West African Soldiers in Britain's Colonial Army explores the complex and constantly changing experience of West African soldiers under British command in Nigeria, the Gold Coast (now Ghana), Sierra Leone, and the Gambia. Since cost and tropical disease limited the deployment of British metropolitan troops to the region, British colonial rule in West Africa depended heavily on locally recruited soldiers and their families. This force became Britain's largest colonial army in Sub-Saharan Africa.

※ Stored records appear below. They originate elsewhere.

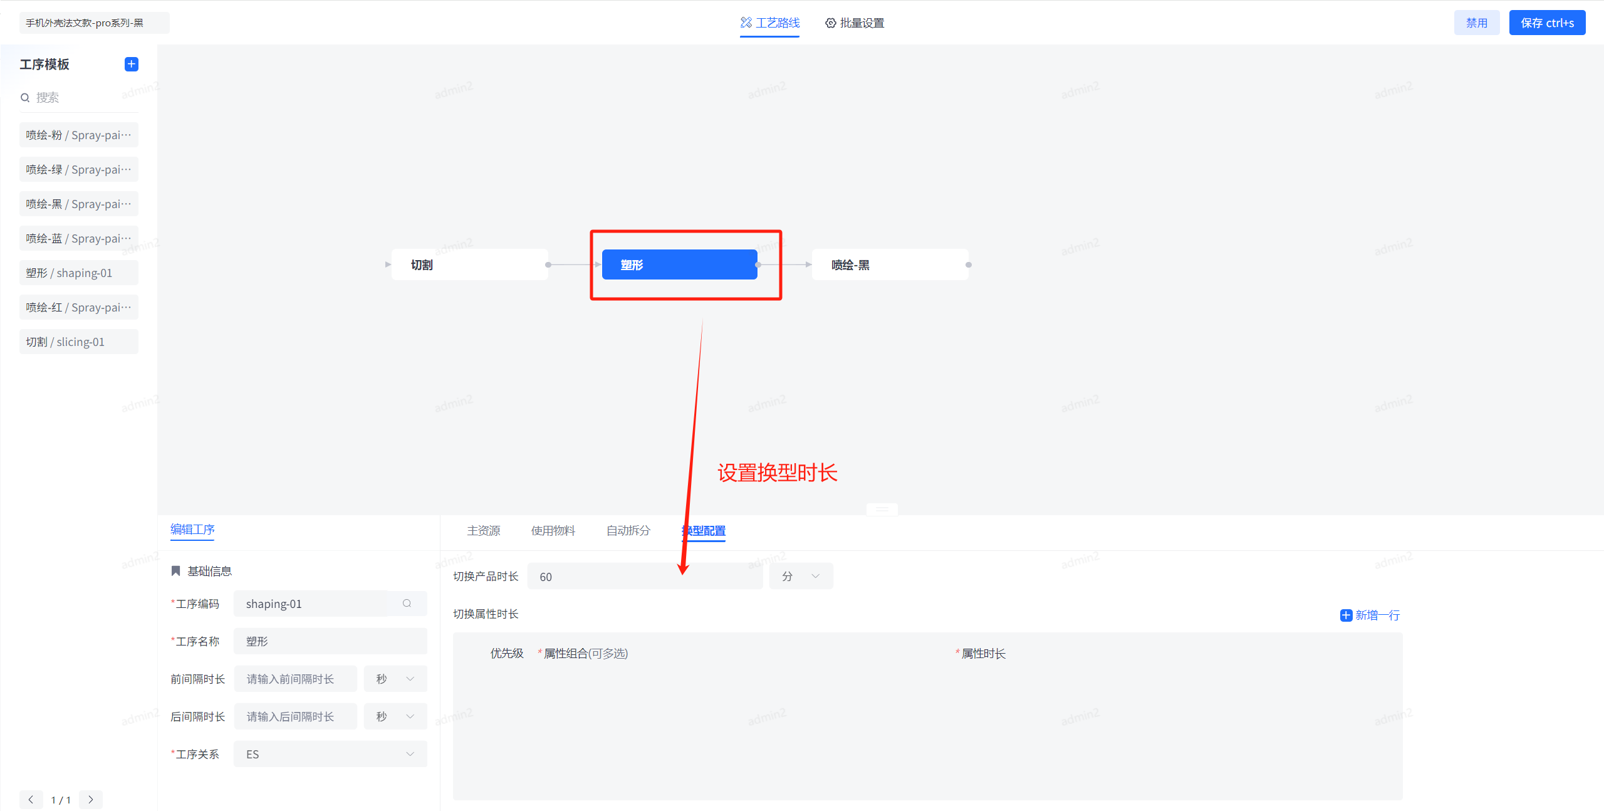
Task: Switch to the 使用物料 tab
Action: (553, 531)
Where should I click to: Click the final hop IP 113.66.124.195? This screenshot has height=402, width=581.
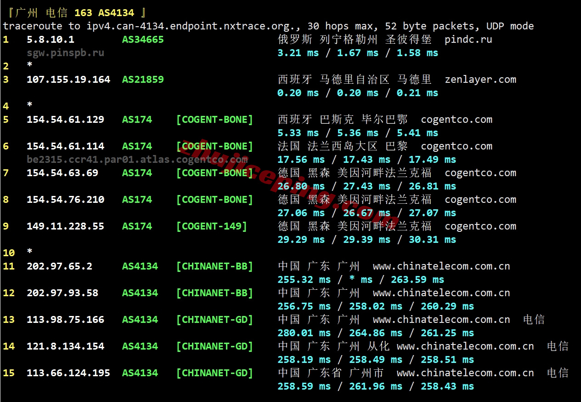68,373
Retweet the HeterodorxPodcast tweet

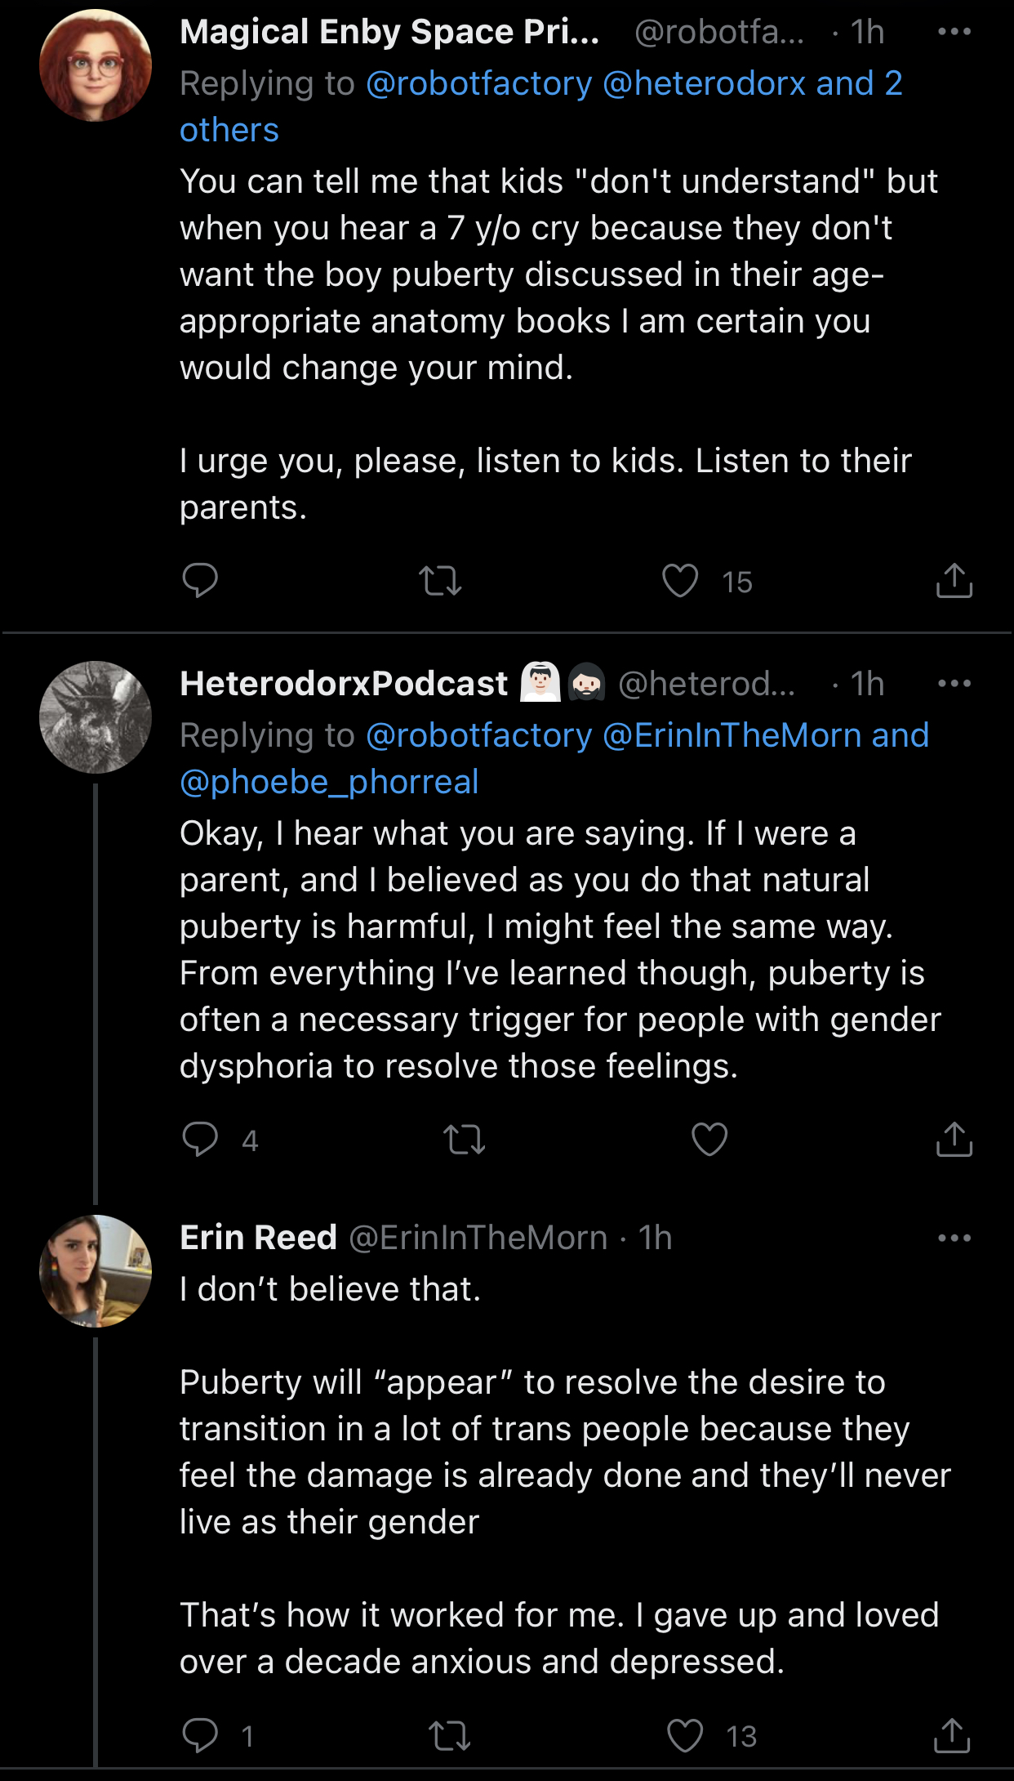[464, 1140]
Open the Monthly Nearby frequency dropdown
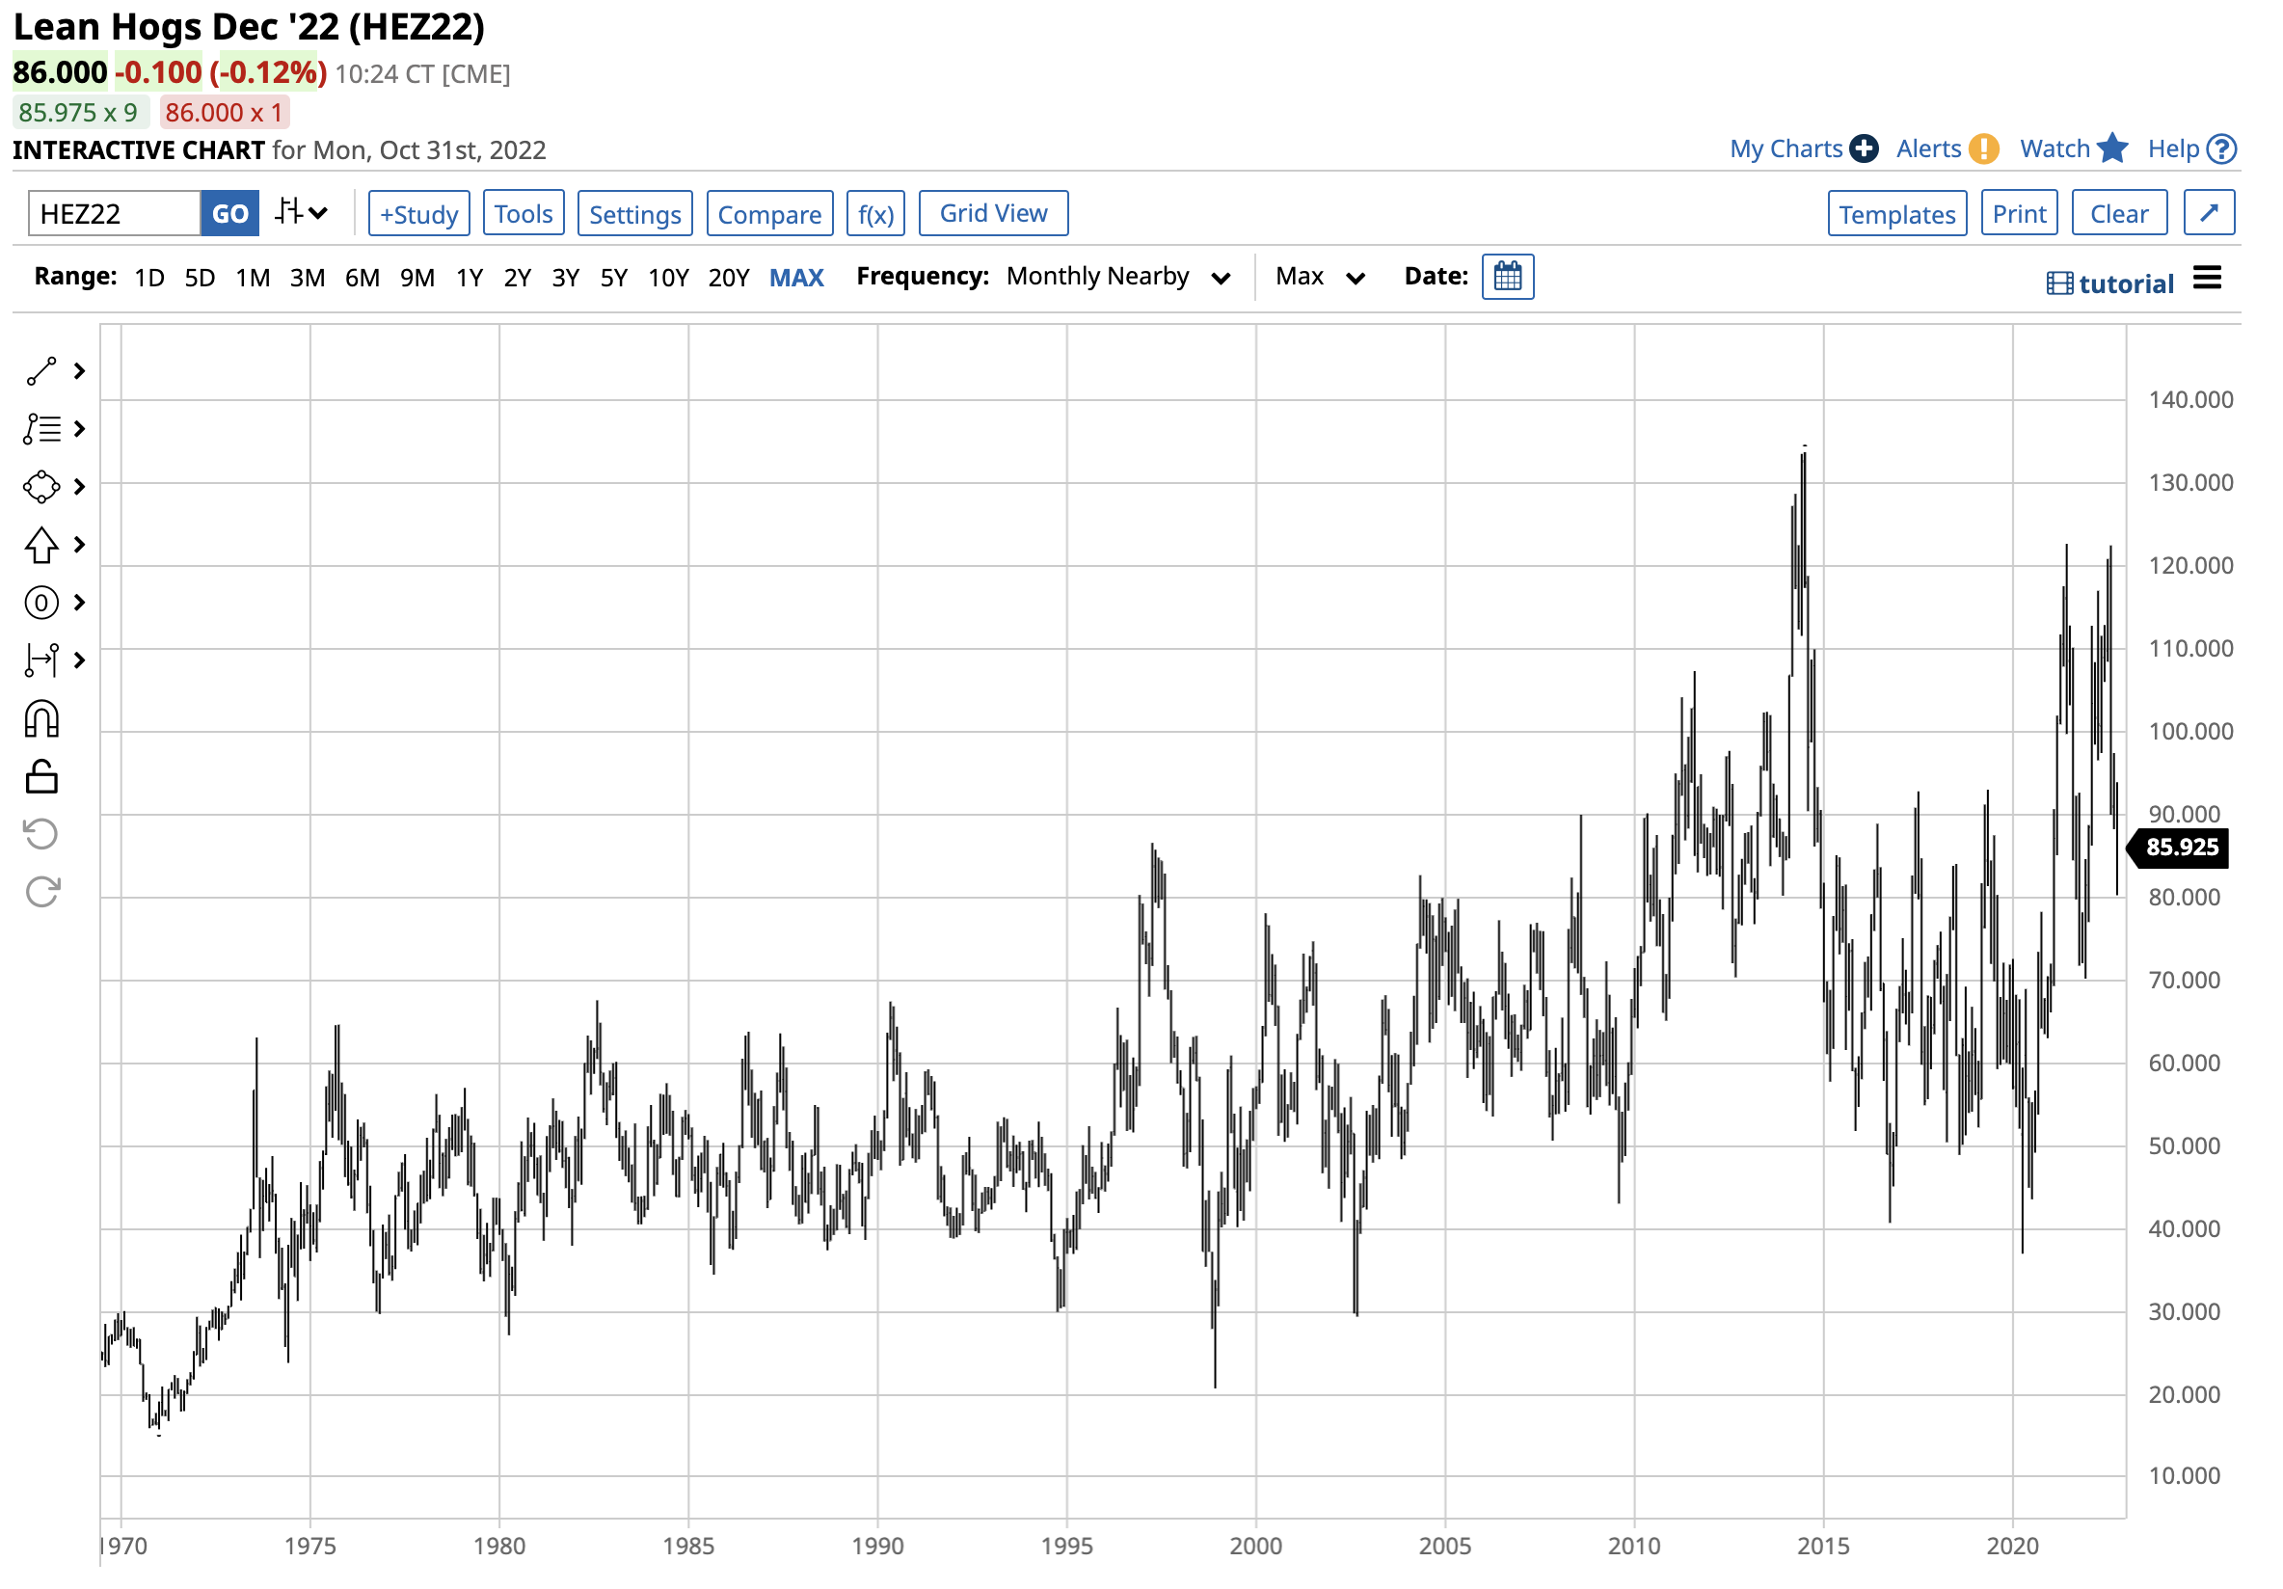This screenshot has height=1589, width=2283. (1118, 277)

West African Soldiers looks at the development of this colonial military from the conquest era of the late nineteenth century to decolonization in the 1950s. Rather than describing the many battles fought by this army both regionally and overseas, and informed by the concept of military culture, the book looks at the broad and overlapping themes of identity, culture, daily life, and violence. Chapter topics include the enslaved origins of the force, military identities including the myth of martial races, religious life, visual symbols like uniforms and insignia, health care related to tropical and sexually transmitted diseases, the experience of army wives, disciplinary flogging, mutiny, day-to-day violence committed by troops, and the employment of former soldiers by the colonial state. Based on archival research in five countries, the book derives inspiration from previous work on ordinary African soldiers in the British and German colonies of East Africa and in French West Africa.
Summary
Acknowledgements
Abbreviations
Introduction
Chapter 1: Slave Origins
Chapter 2: Identities: Nigeria and Ghana
Chapter 3: Identities: Sierra Leone and the Gambia
Chapter 4: Religion
Chapter 5: Symbols
Chapter 6: Health
Chapter 7: Women
Chapter 8: Flogging
Chapter 9: Mutiny
Chapter 10: Murder and Mayhem
Chapter 11: Former Soldiers
Conclusion
Appendix: Mini-Biographies
Bibliography

TIMOTHY STAPLETON is a professor in the Department of History at the University of Calgary.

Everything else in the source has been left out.